Challenge 1>
Answer these about the subtitle pre-buffering thread:
(a) Whose responsibility should it be to detect external subs and load a subtitle renderer for them?
(b) What speed-up does stock VSFilter get with pre-buffering enabled on a Core i5?
(c) With what kind of material is computing the frames ahead called trivial?
Challenge 2> Please transcribe the part of the subtitle pre-buffering thread that opens with the words containing "Original comment by cyber.sp...@gmail.com" and closes with "use VFR material.".
Challenge 3> Translate this sentence from the subtitle pre-buffering thread into Spanish: "The main problem with pre-buffering remains - it can only function if you know what frames will be coming next."

Selected passage>
At 1), that occured to me as well.
Pre-buffering can be useful, especially if your PC is not super fast. There is
always times without speech, when you could render subtitles already, which are
then all used in the next dialog.
2).. Thats an old problem. IMHO, it should be the players responsibility to
detect external subs and load a subtitle renderer for them.
Original comment by h.lepp...@gmail.com
on 24 Nov 2011 at 2:09
The purpose would be to increase performance efficiency within VSFilter beyond
just increasing CPU utilization. Remember that VSFilter is single-threaded,
which means slowdowns bring everything to a halt, and when that happens the
madVR queues have limited usefulness. Even stock VSFilter gets something like a
10x-20x speed-up with pre-buffering enabled on my Core i5 compared to no
pre-buffering. If xy-VSFilter could get even a fraction of that speed-up just
by splitting some pre-buffering code and related operations into another
thread(s), it would be rather amazing.
"Quote madshi:
IMHO you should change the VSFilter design so that you have one secondary
thread (or multiple secondary threads) to do all the rendering work. These
secondary render threads would store their rendering results in an internal
rendering queue. Your main thread which is calling "CBaseOutputPin::Deliver()"
would then do nothing but fetch already rendered frames from the internal queue
and deliver them to the video renderer. The secondary thread(s) would then
render as fast as they can, until the internal buffer queue is full. When the
queue is full, your secondary render thread(s) should go to sleep. When
"CBaseOutputPin::Deliver()" returns, your main thread can delete the delivered
frame from the queue, and then wakeup the secondary thread to fill up the empty
spot in the internal queue by rendering the next frame."
I don't believe YuZhuoHuang has yet decided what form a pre-buffer in
xy-VSFilter will take, as it will likely be completely different than stock
VSFilter. madshi, has your opinion (quoted above) about the optimal way to
create an internal VSFilter pre-buffer, in order to remove bottlenecks when
interacting with madVR's decoder buffer, changed in any way since then?
Original comment by cyber.sp...@gmail.com
on 24 Nov 2011 at 2:30
The main problem with pre-buffering remains - it can only function if you know
what frames will be coming next.
With CFR material, thats trivial - just need to be told the frame rate of the
movie, and you can compute the frames ahead. VFR content is a whole different
problem. Sadly those anime folks are also those that sometimes use VFR material.
The good old worker thread design that madshi outlines above is still good,
cannot go wrong with it, really. But you do need to know what to actually
pre-render.

Word and item position data:
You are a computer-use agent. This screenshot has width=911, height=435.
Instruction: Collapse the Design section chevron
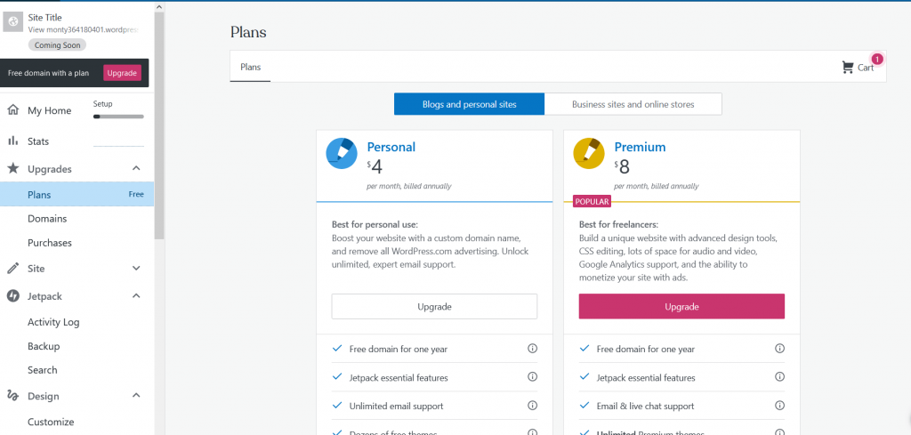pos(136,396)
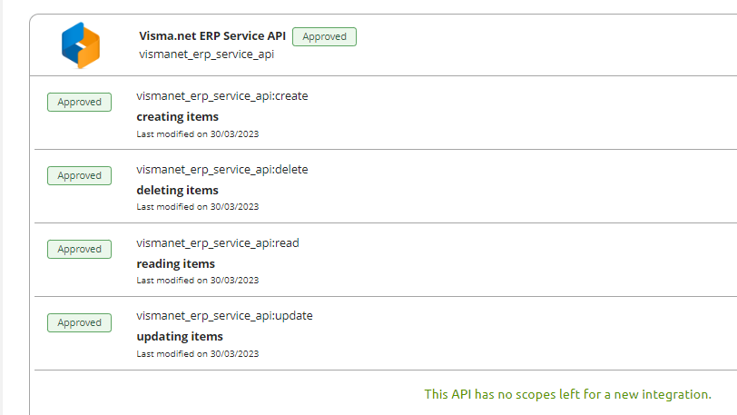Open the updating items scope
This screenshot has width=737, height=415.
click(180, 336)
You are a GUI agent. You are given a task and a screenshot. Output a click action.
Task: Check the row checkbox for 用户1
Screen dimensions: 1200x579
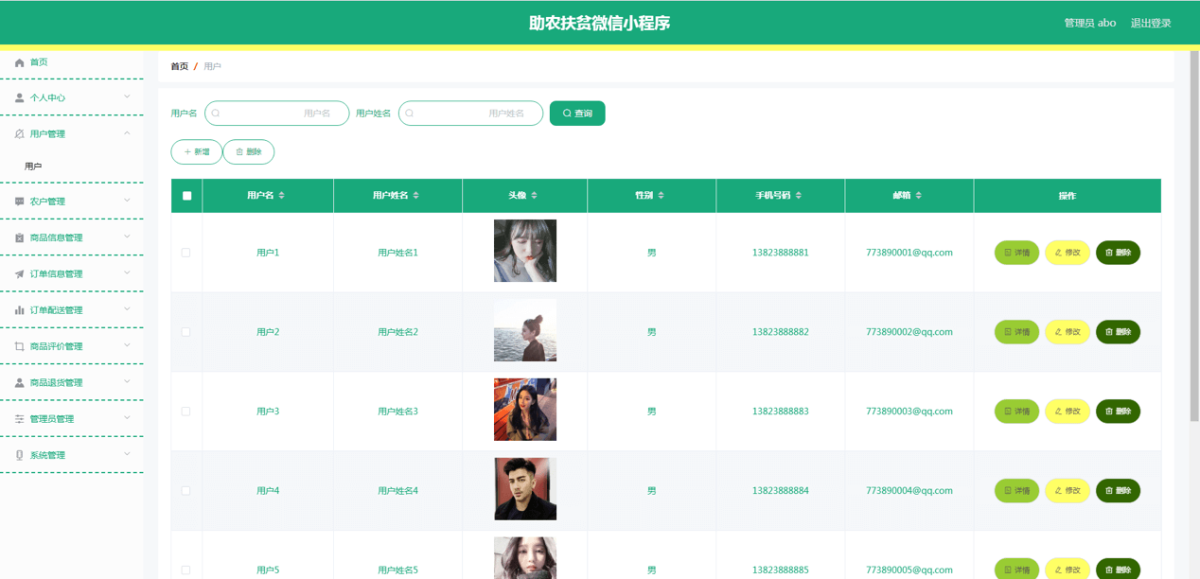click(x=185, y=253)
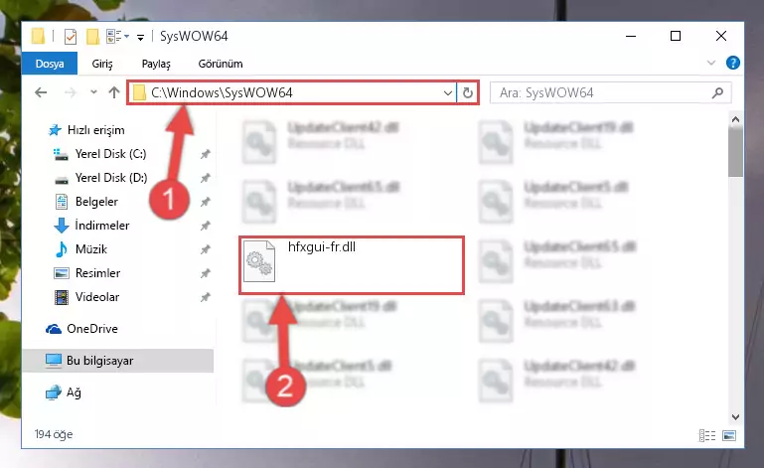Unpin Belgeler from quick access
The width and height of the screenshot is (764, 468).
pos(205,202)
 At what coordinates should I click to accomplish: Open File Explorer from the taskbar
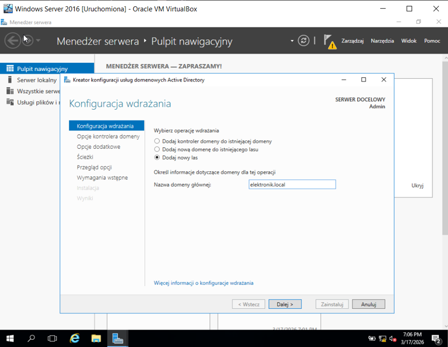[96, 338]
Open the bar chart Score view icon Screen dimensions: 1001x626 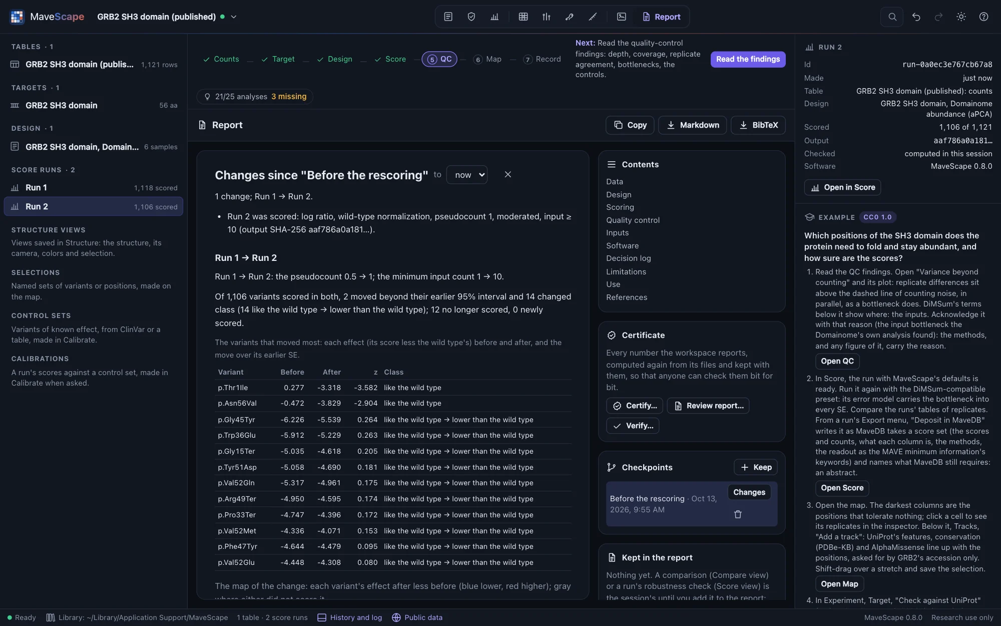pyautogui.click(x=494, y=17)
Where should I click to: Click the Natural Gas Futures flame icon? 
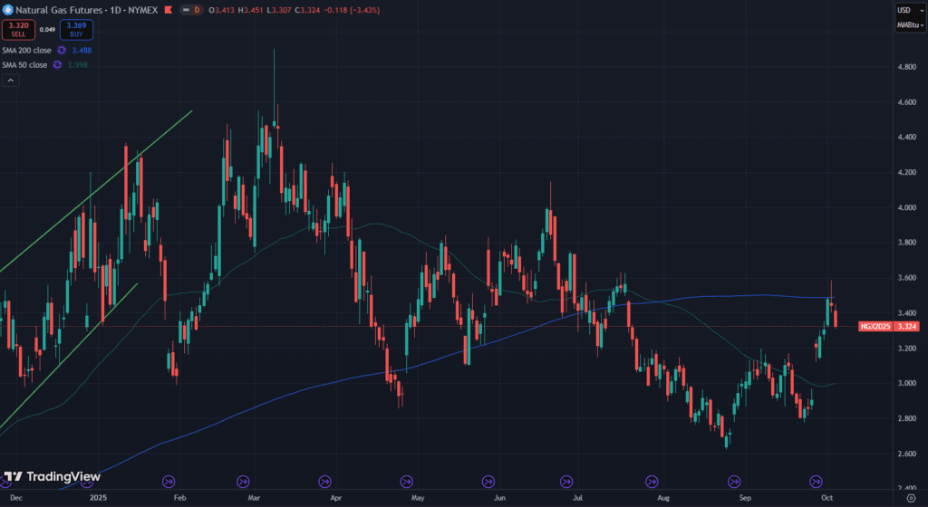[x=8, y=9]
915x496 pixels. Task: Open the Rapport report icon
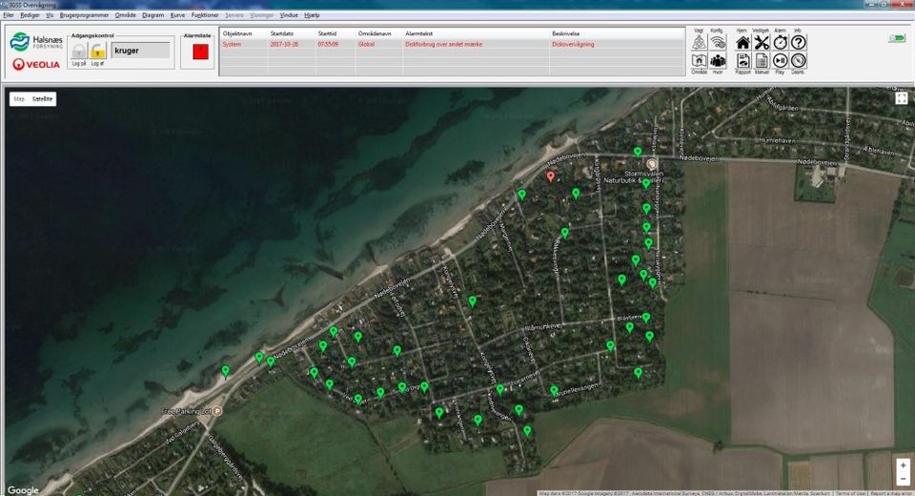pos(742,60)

...

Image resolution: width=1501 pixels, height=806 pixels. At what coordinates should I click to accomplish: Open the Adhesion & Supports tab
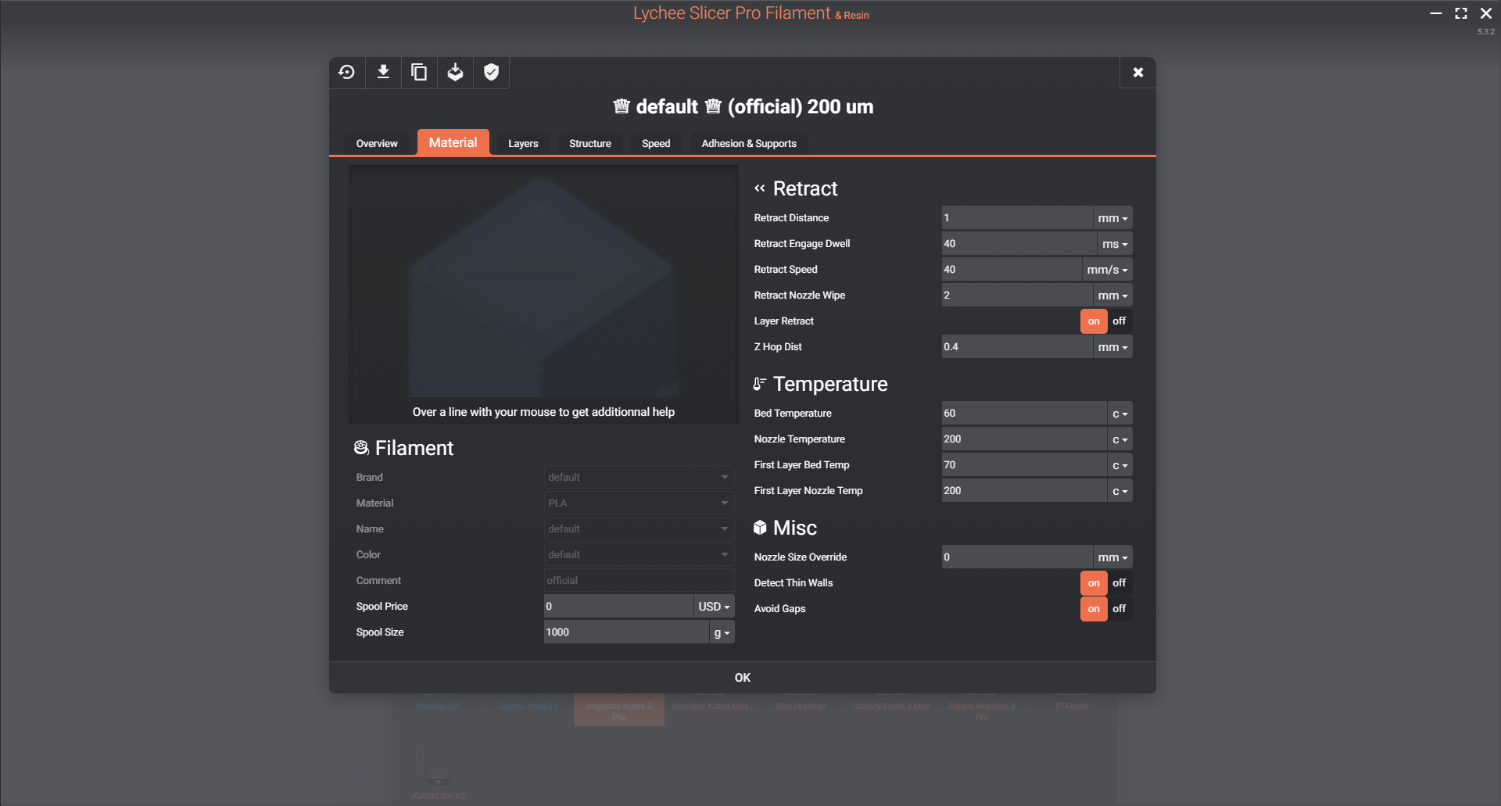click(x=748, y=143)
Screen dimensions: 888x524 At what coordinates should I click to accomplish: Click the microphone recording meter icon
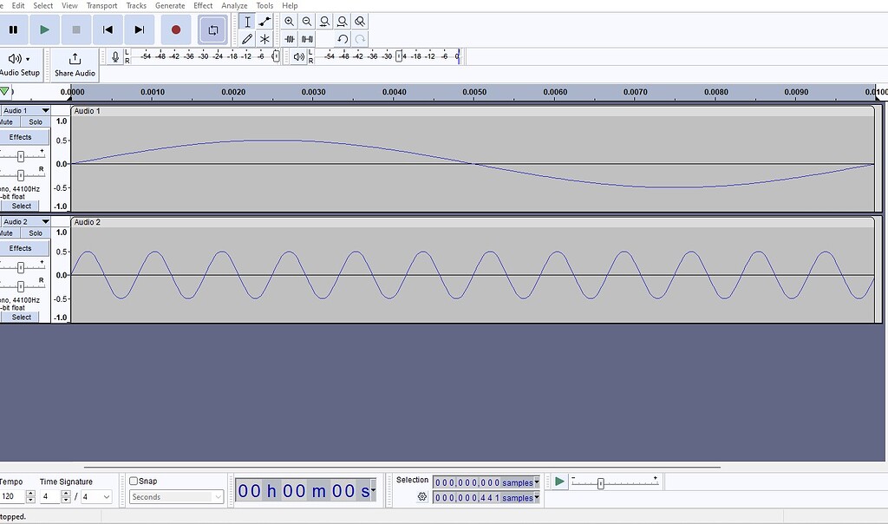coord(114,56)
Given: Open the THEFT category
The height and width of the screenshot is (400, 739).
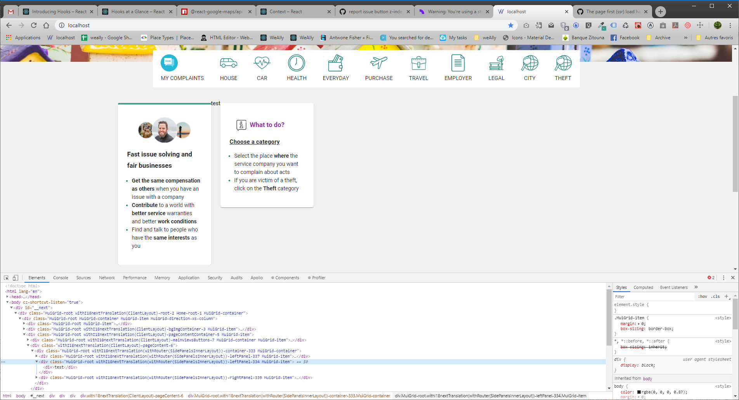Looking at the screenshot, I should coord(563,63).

Correct answer 1>
(a) The player's
(b) Something like a 10x-20x speed-up
(c) CFR material

Correct answer 2>
Original comment by cyber.sp...@gmail.com
on 24 Nov 2011 at 2:30
The main problem with pre-buffering remains - it can only function if you know
what frames will be coming next.
With CFR material, thats trivial - just need to be told the frame rate of the
movie, and you can compute the frames ahead. VFR content is a whole different
problem. Sadly those anime folks are also those that sometimes use VFR material.

Correct answer 3> El problema principal de la precarga en búfer persiste: solo puede funcionar si sabes qué fotogramas vendrán a continuación.